MATERIAL FOR THIS EXERCISE —
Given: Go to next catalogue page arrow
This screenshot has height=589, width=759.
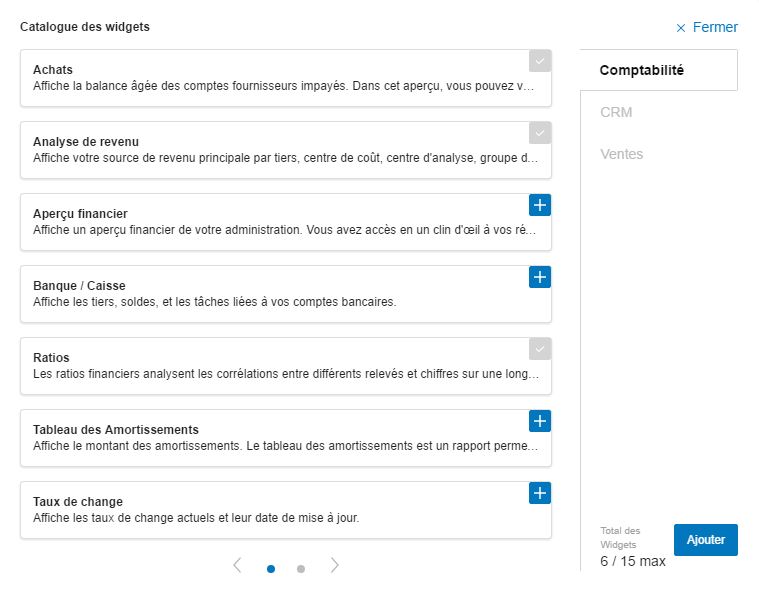Looking at the screenshot, I should [x=334, y=565].
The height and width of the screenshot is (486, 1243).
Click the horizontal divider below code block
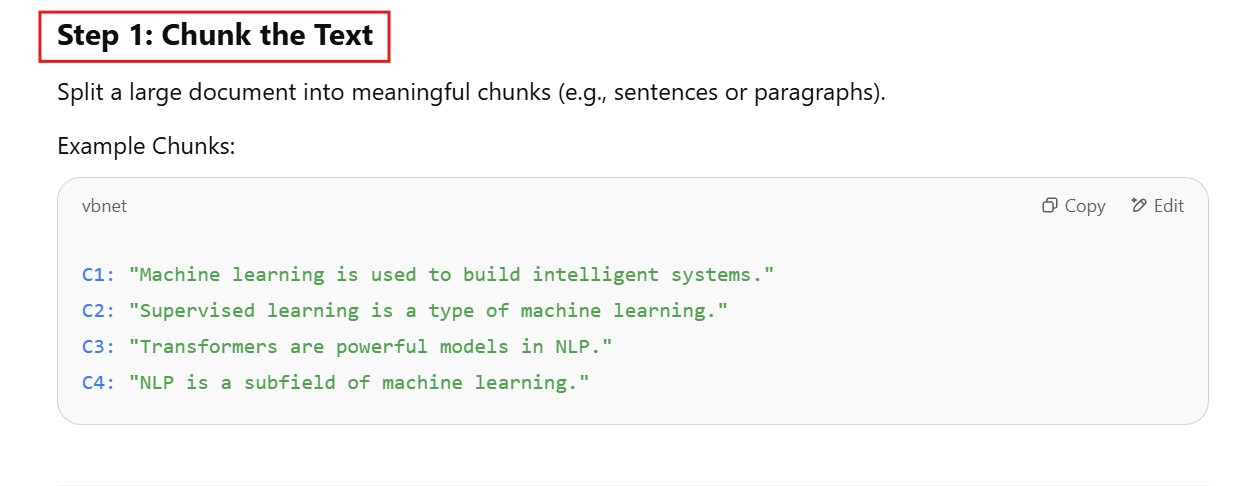click(632, 485)
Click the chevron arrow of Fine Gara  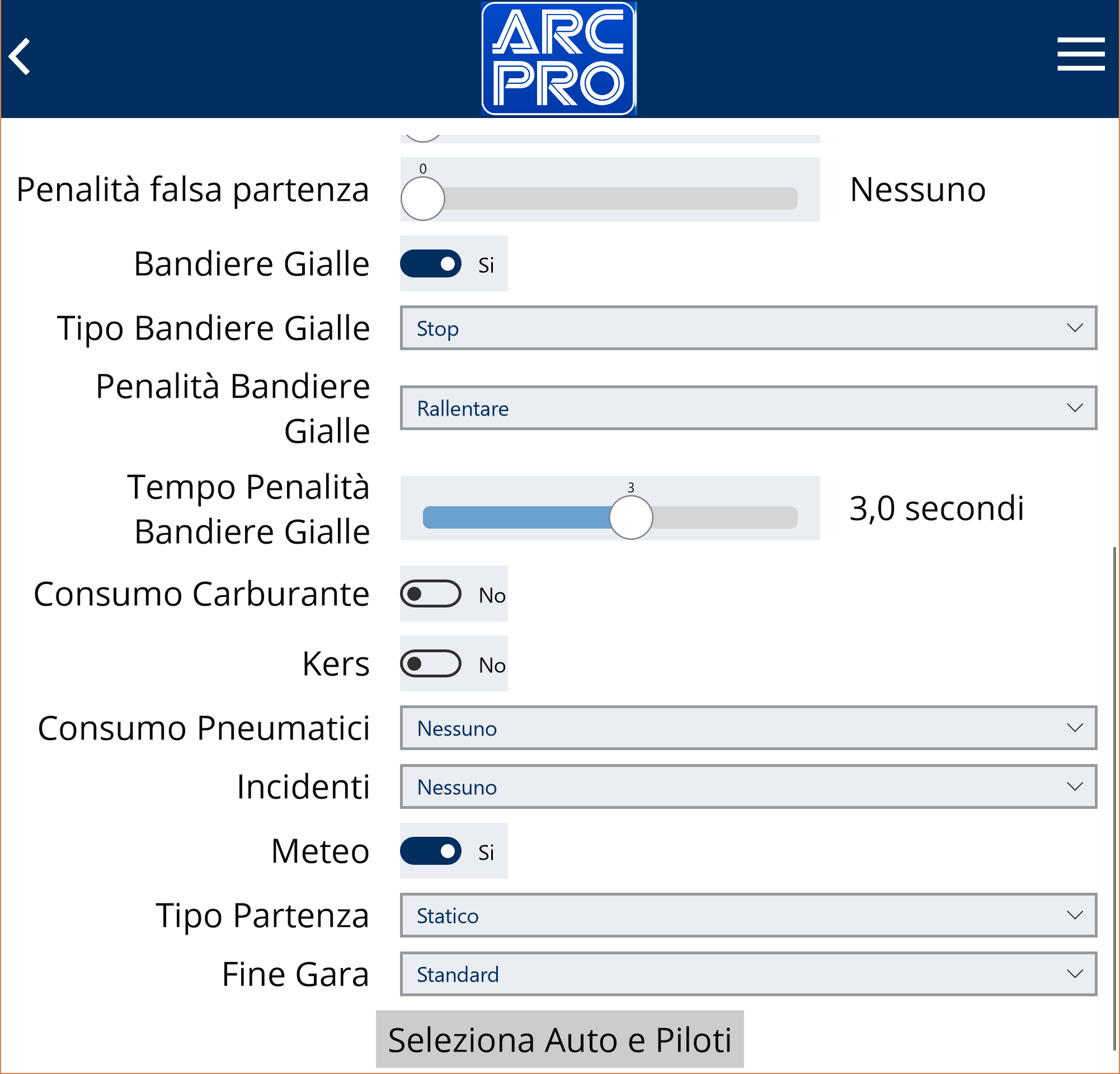[x=1075, y=974]
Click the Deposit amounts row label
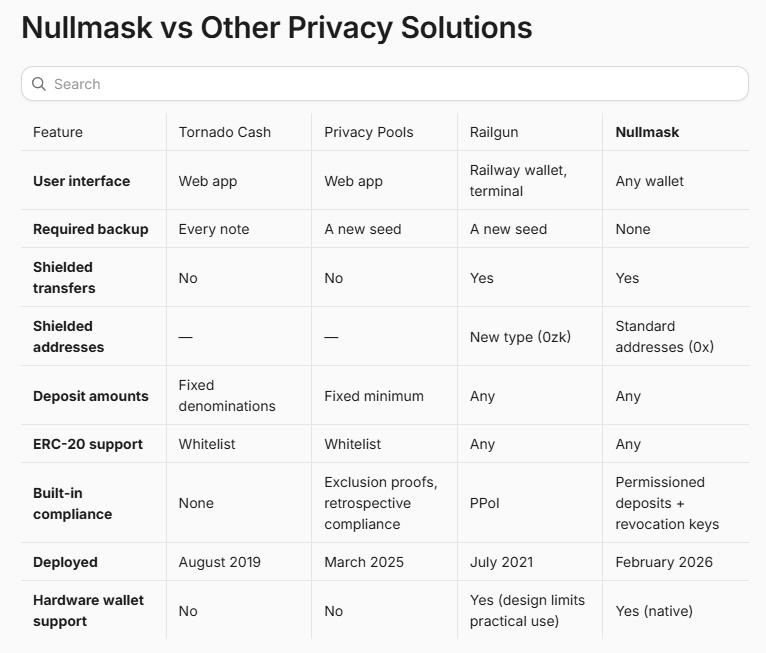The image size is (766, 653). pyautogui.click(x=91, y=396)
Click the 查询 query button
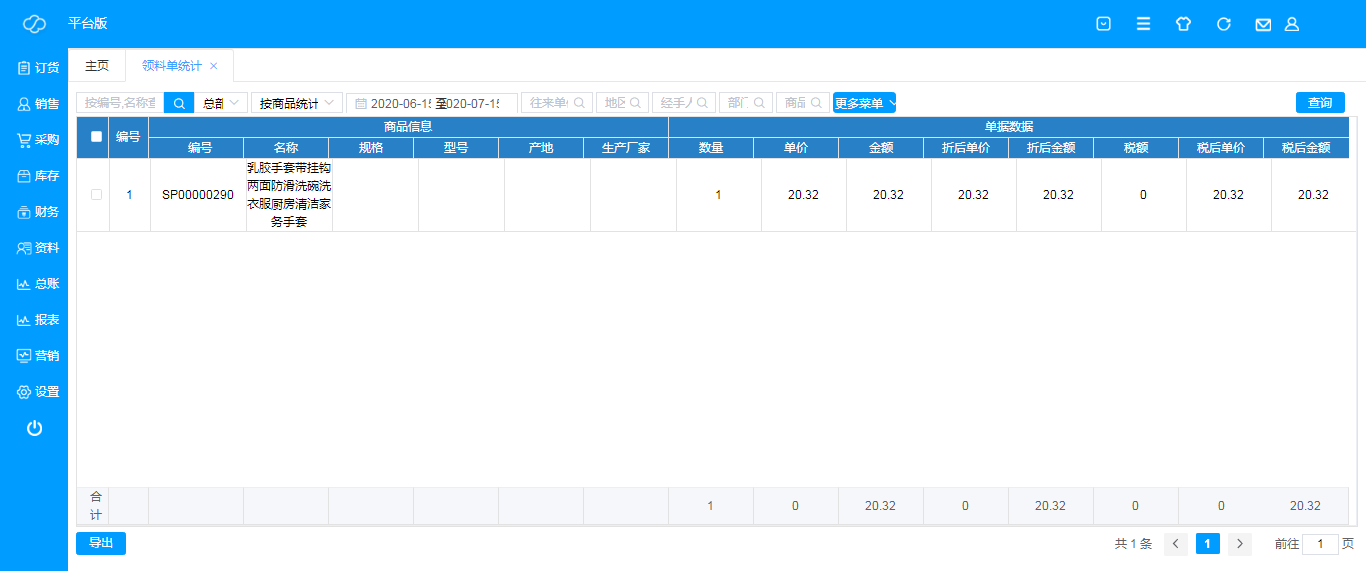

TO BE DONE — Rewrite the material from the line containing "Click the Deposit amounts row label" through its final line, replacing "row label" with "column heading" and keeping everything else the same. Omit the pictures.

REPLY TO THE EXERCISE —
Click the Deposit amounts column heading
The image size is (766, 653). pyautogui.click(x=91, y=396)
Click the 查询 query button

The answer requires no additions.